I've spent about 2 weeks reading threads on this subject but I've yet to find what solves my issue. We recently have an issue where our VLAN1 stopped doing DHCP, well, not entirely. Sometimes it takes a long time for an IP to be issued, or not at all. And sometimes it issues an IP that's already in use even though most of the IP addresses are available. The configurations we're using have been in use for years; we've had this problem maybe twice in the past but a core stack reboot would typically clear it up. We deleted exclusions (bad idea) as I assumed having reservations was sort of the same thing; they've been re-added so no more conflicts. My laptop is connected to a small switch, which is then connected to our Admin Core stack of 3 9300-48T's (16.8.1a). An ipconfig /renew does nothing but return an error it couldn't find our DHCP server. I'm trying to get an IP from our scope (192.168.0.1-254/24) from default VLAN1 (192.168.0.150) to our DHCP server VM (10.1.90.3). The DHCP Server VM is on a VMWare machine; this VMWare machine has two Nics occupied and each are a trunk with all VLAN's. Our Sonicwall Firewall is 192.168.0.1, our switch stack is 192.168.0.150 (if it even should be) and our DHCP server vm is 10.1.90.3.

I'm sure both switch stacks don't have matching configurations; these were set up prior to me and so with reverse engineering how these were set up, plus not being fully educated on cisco switches and managing them this has been an uphill climb. I appreciate any and all questions and insights. Thank you.

Peter Paluch · ‎07-30-2023

Hello,

This should not be needed in fact - according to https://www.cisco.com/c/en/us/td/docs/ios-xml/ios/ipapp/command/iap-cr-book/iap-i1.html#wp1776761080 , BOOTP/DHCP ports are enabled by default, among others.
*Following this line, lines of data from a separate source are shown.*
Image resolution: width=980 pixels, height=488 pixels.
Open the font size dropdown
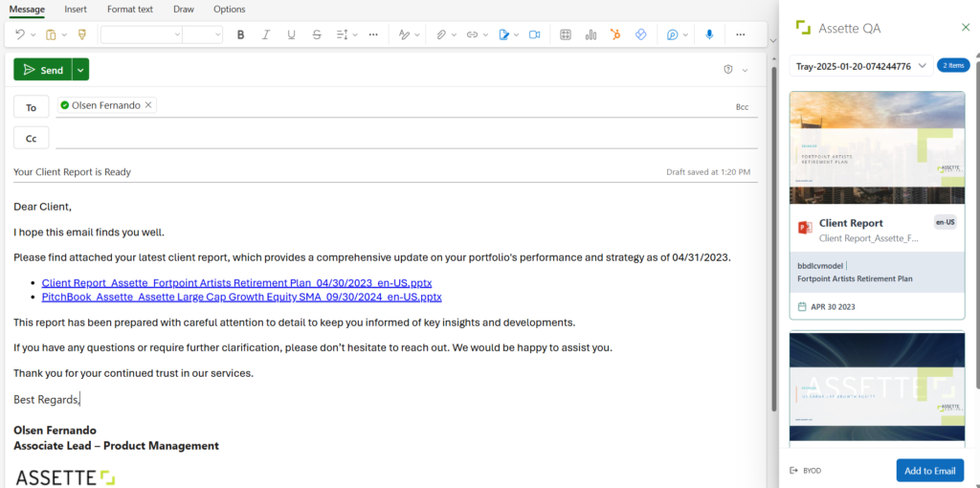(203, 34)
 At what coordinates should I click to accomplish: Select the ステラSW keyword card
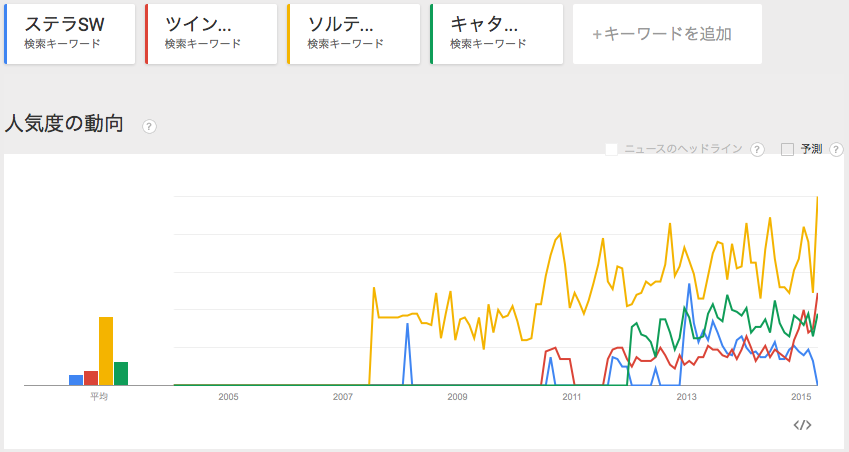point(70,34)
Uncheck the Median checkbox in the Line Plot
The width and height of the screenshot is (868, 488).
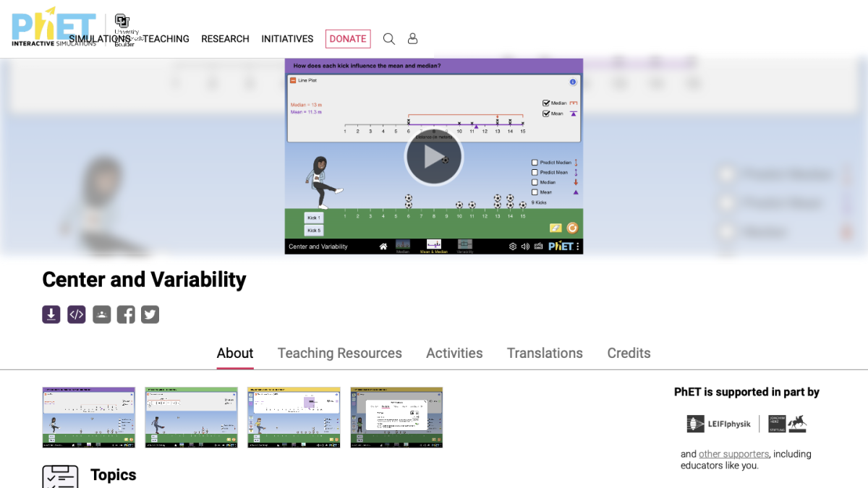(x=546, y=103)
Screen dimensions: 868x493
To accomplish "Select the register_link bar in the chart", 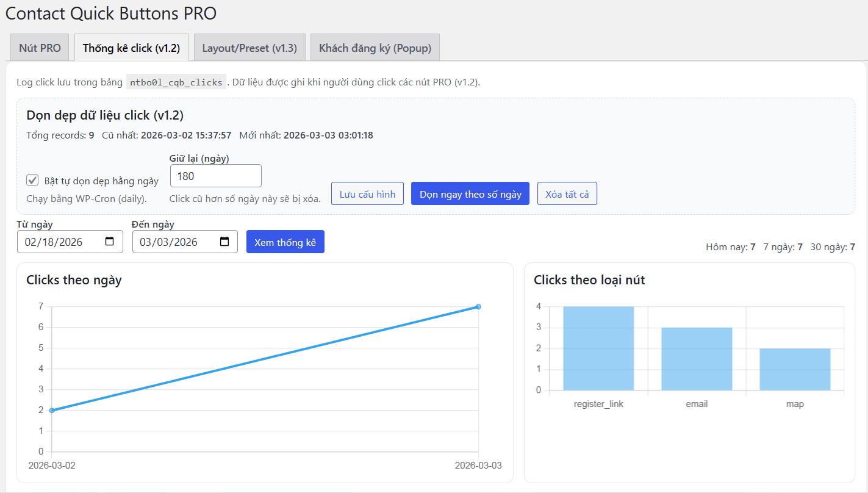I will [598, 348].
In addition, we know that the DHCP sometimes works in VLAN 1 and always works in other VLANs; if the forwarding of BOOTP/DHCP was disabled, DHCP would never work in any VLAN.

Best regards,
Peter

MHM Cisco World · ‎08-01-2023

sorry @Peter Paluch
can you confirm that when I add ip forward-protocol nd
it not effect default UDP port, I dont have device to try so please confirm that.
thanks

Peter Paluch · ‎08-01-2023

Hi MHM,

Configuring or removing the "ip forward-protocol nd" only affects the forwarding of the ancient Sun Network Disk protocol (it is IP protocol number 77, completely unrelated to UDP-based protocols). It won't affect the forwarding of any UDP-based broadcasting service.

Best regards,
Peter

MHM Cisco World · ‎08-01-2023

just want to confirm I dont have nd in my lab
thanks
MHM

Peter Paluch · ‎07-30-2023

Hello everyone,

Please allow me to join.

@mlord , according to your diagram, there are two ports from the core stack to the ESXi server where the DHCP server is running. The configuration on the core stack shows that those two ports - Gi2/0/17 and Gi3/0/17 - are individual trunk, not an EtherChannel of any sort.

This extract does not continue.